Add flowers to rows of vegetables
A plant that produces no flowers offers no bee forage.
Even the strictest edible gardener should consider interrupting rows of vegetables with well-placed flowering companion plants such as calendula and nasturtiums. These can aid the growth of many vegetables and some will confuse and deter the pests attracted to the “come and eat me” landing strip offered by neat rows of a plants. Seek out the many publications available on companion planting: chosen wisely, these plants will offer food for your bees and support to you as a gardener.
Herbs for your health, and that of your bees
If you like the formal parterre look for your vegetables or herbs, use low-growing flowering herbs such as garlic chives or curly parsley (Petroselinum crispum) as an edging. Low-growing lavender species (L. stoechas) or cotton lavender (Santolina chamaecyparissus) also look very attractive. Allow some of your vegetables to flower, as this will attract bees and butterflies and also give you seed for the following year.
Herbs deserve a place in every garden: a sunny spot, a few human and bee favourites such as oregano, basil, lavender, rosemary, thyme, garlic, chives, lemon balm, borage and parsley, and you’re off to a good start for both your health, and that of your bees. Grow several plants of each type, and learn to pinch your herbs for use in your kitchen. This produces further branched stems and ensures more flowers on those plants you leave to flower for your bees.
Heirloom vegetables and fruit
Consider growing heritage or heirloom vegetables and fruits as they provide both flavour and abundance, with the added advantage that they’ve usually evolved over time to be very attractive to the bees they need for pollination. Again, work out what will grow in the conditions your garden can offer, ensure the soil is well prepared with compost and start planting: you can make your patch productive and nutritious for both you and your bees and at the same time add to the diversity of the overall forage available in your community.
Planting possibilities are endless so do a little research and find out which fruits that you like to eat will grow in your garden conditions. The vast majority will rely on your bees for pollination and even those that do not – such as most olive species, which get by on wind pollination – will still attract your bees, who will forage on them and further increase fruit bearing.
What can gardeners who don’t keep bees do to encourage bee populations?

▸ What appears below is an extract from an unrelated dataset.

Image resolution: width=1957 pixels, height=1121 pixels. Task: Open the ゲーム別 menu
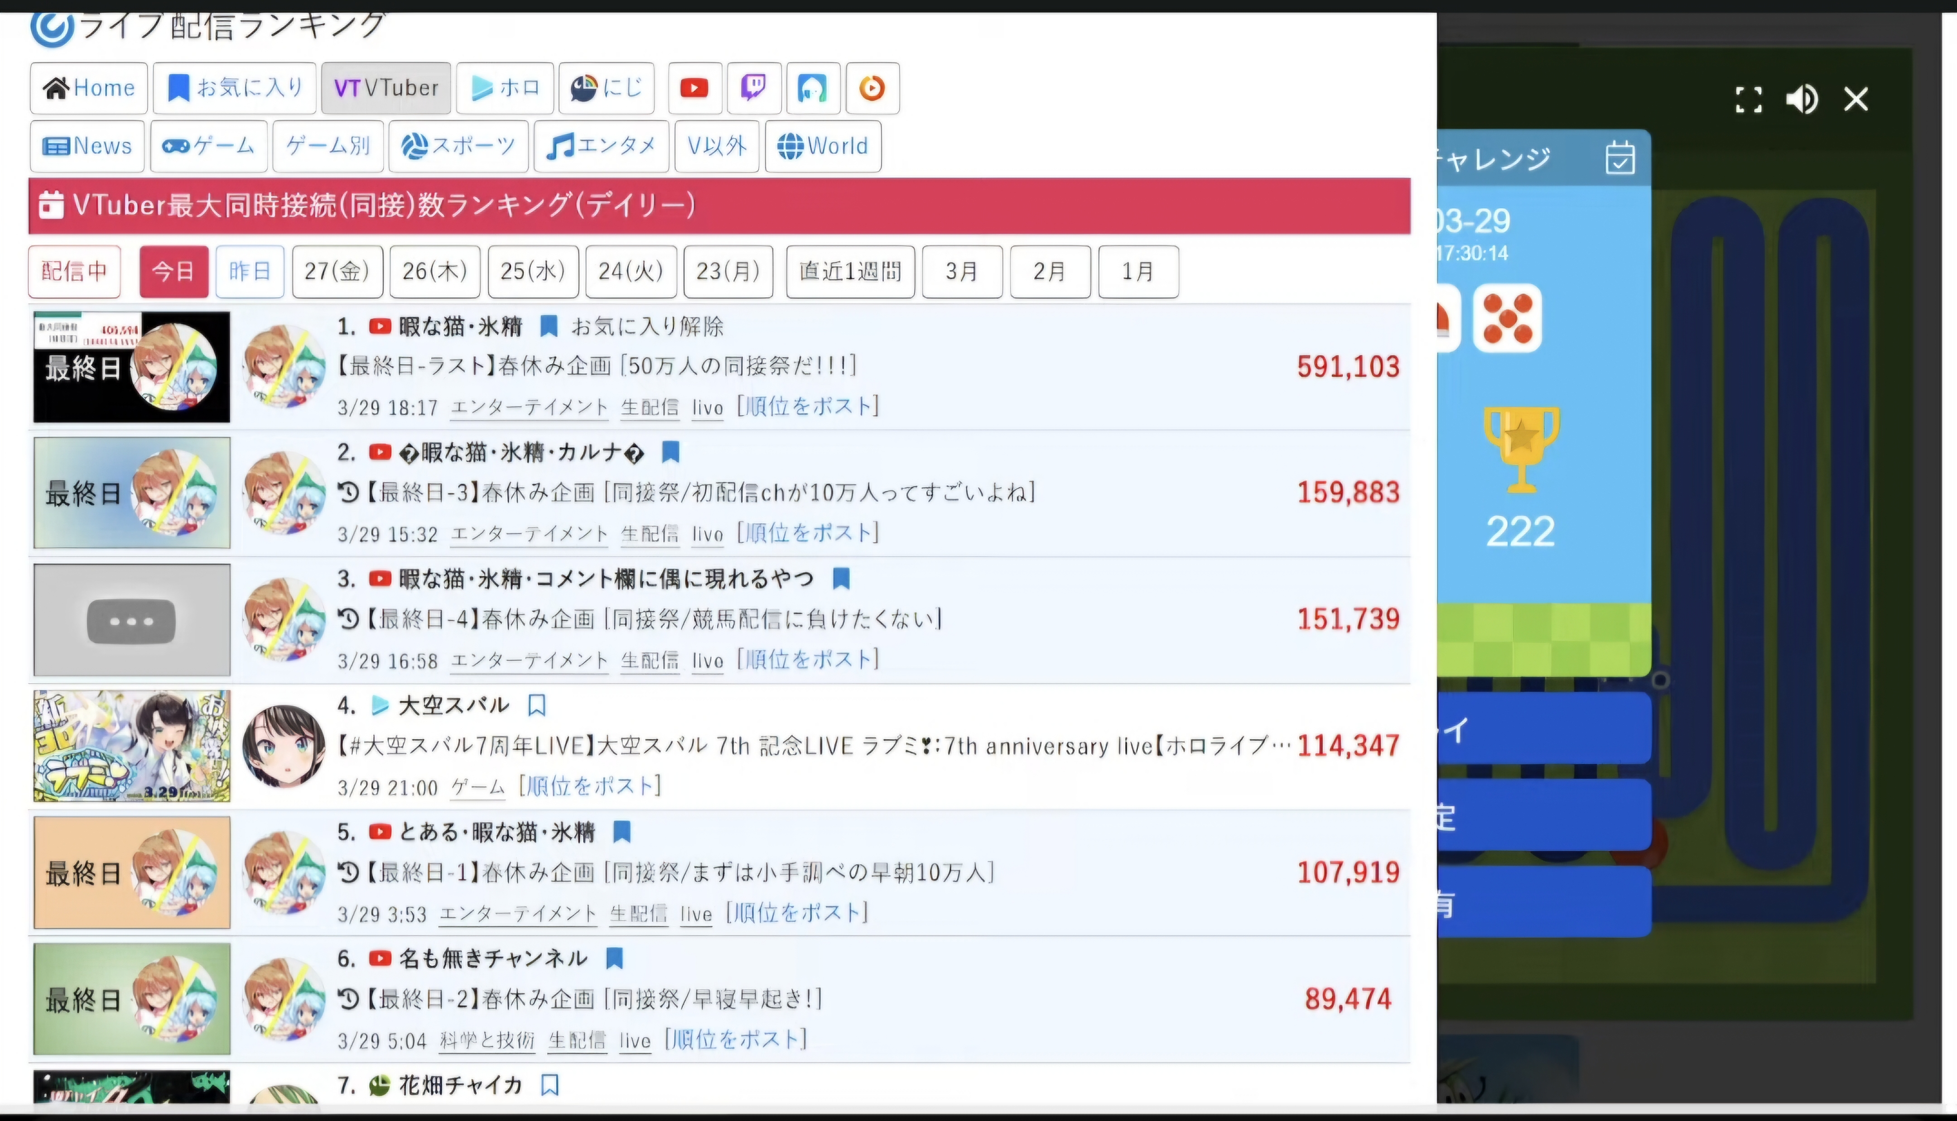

Plant anything that flowers and is attractive to bees, provided the plants will thrive in the conditions your garden offers. Give preference to species that repeat flower or, alternatively, flower for reasonably long periods.
Choose plants with simple open blooms rather than those with a multitude of cluttered petals as this makes it difficult for the bee to gain access to the nectar-rich part of the flower. Hybrid varieties of flowers with a jumble of petals are often sterile and offer little, if anything, for the foraging bee.
Multi bloomed plants (many small flowers on one stem) offer energy-efficient forage and are bee favourites. A few varied examples include buddleia, Californian lilac, lavender, rosemary (including native types), garlic, many herbs, Grevillia, bottle brush, hebe, and sedum.
Remember: a plant that produces no flowers offers no bee forage.
If you’re attracted to plants with a certain structural form, such as the ubiquitous evergreen box hedging or Mondo grass, search out a similar flowering substitute. Dwarf hebe can be trimmed after flowering and kept compact. Various liriope species have a low strappy look similar to Mondo grass, but with flowers.
For gardeners with little time, planting lavender and rosemary in groups or as low hedges cannot fail to attract large numbers of visiting bees.
Finally if you’re keen to attract native bees as well as the European honeybee, take some time to learn how you can provide the habitat attractive to them in your garden. This is not difficult and it’s an absolute thrill to see lesser-known bees buzzing around your garden in the company of visiting honey bees.